Similarly with a message queue, handling dead letters is textbook stuff, and you must have system tests to verify that poison pills do not break your queue.
I did not think the author was setting unreasonable expectations for the a priori testing regime. These are common best practices.
This all sounds like exactly the stuff that fuzzing or property-based testing is good for
And if the functionality is "buried deep inside other code with no direct or easy way to extricate it from its surrounding" making it hard to test then that's just a further symptom of badly designed software in this case
> The software and system are not properly tested.
Followed by suggesting to do fuzzing tests.
* Automatically generating valid flight paths is somewhat hard (and you'd have to know which ones are valid because the system, apparently, is designed to also reject some paths). It's also possible that such a generator would generate valid but improbable flight paths. There's probably an astronomic number of possible flight paths, which makes exhaustive testing impossible, thus no guarantee that a "weird" path would've been found. The points through which the paths go seem to be somewhat dynamic (i.e. new airports aren't added every day, but in a life-span of such a system there will be probably a few added). More realistically some points on flight paths may be removed. Does the fuzzing have to account for possibilities of new / removed points?

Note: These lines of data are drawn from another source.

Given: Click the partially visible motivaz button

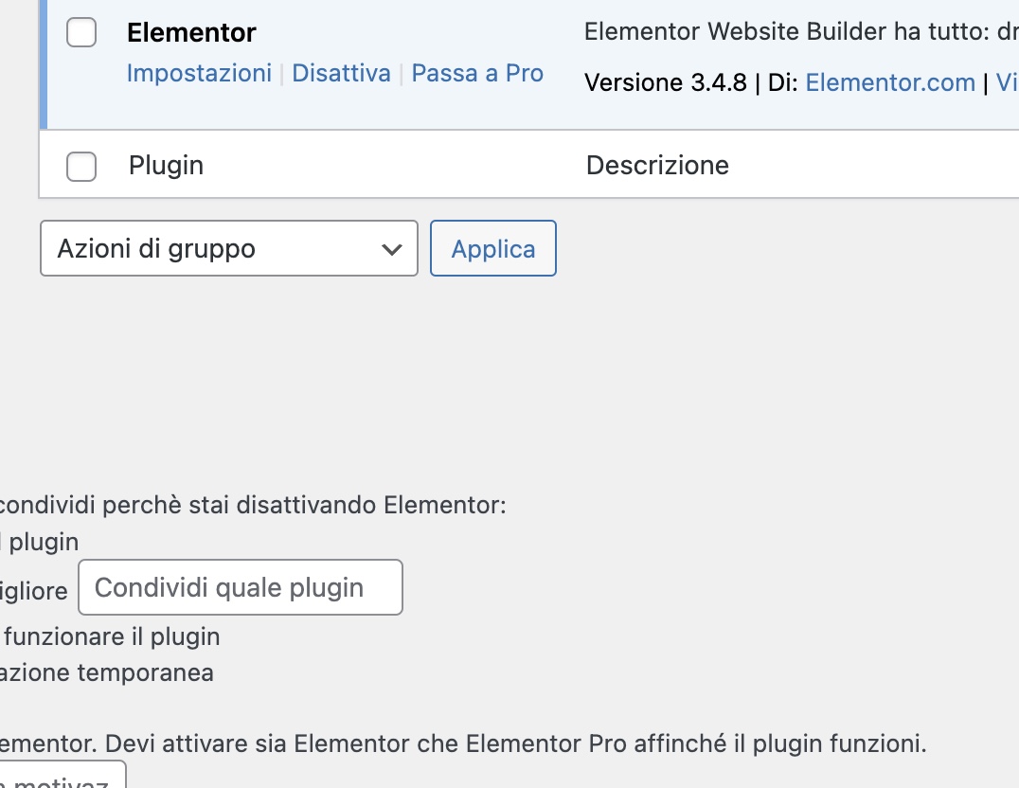Looking at the screenshot, I should pyautogui.click(x=63, y=779).
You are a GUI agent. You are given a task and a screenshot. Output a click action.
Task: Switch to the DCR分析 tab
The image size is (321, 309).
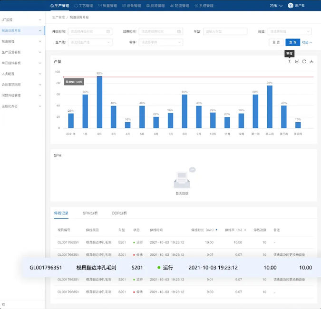(119, 213)
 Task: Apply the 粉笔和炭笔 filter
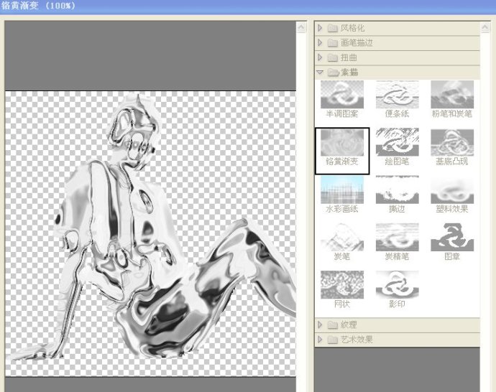(451, 95)
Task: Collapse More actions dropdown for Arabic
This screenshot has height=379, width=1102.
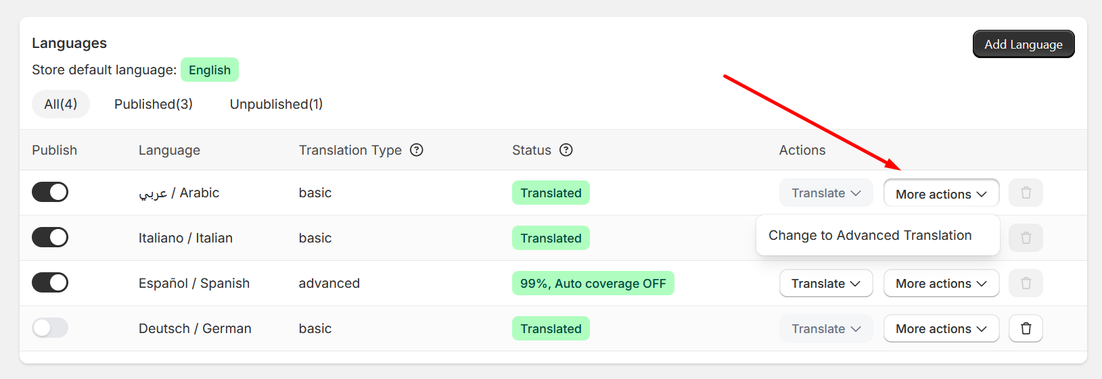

* This particular functionality is probably buried deep inside other code with no direct or easy way to extricate it from its surrounding, and so would be very difficult to feed into a fuzzer. Which leads to the question of how much fuzzing should be done and at what level. Add to this that some testing methodologies insist on divorcing the testing from development as not to create an incentive for testers to automatically okay the output of development (as they would be sort of okaying their own work). This is not very common in places like Web, but is common in eg. medical equipment (is actually in the guidelines). So, if the developer simply didn't understand what the specification told them to do, then it's possible that external testing wasn't capable of reaching the problematic code-path, or was severely limited in its ability to hit it.
* In my experience with formats and standards like these it's often the case that the standard captures a lot of impossible or unrealistic cases, hopefully a superset of what's actually needed in practice. Flagging every way in which a program doesn't match the specification becomes useless or even counter-productive because developers become overloaded with bug reports most of which aren't really relevant. It's hard to identify the cases that are rare but plausible. The fact that the testers didn't find this defect on time is really just a function of how much time they have. And, really, the time we have to test any program can cover a tiny fraction of what's required to test a program exhaustively. So, you need to rely on heuristics and gut feeling.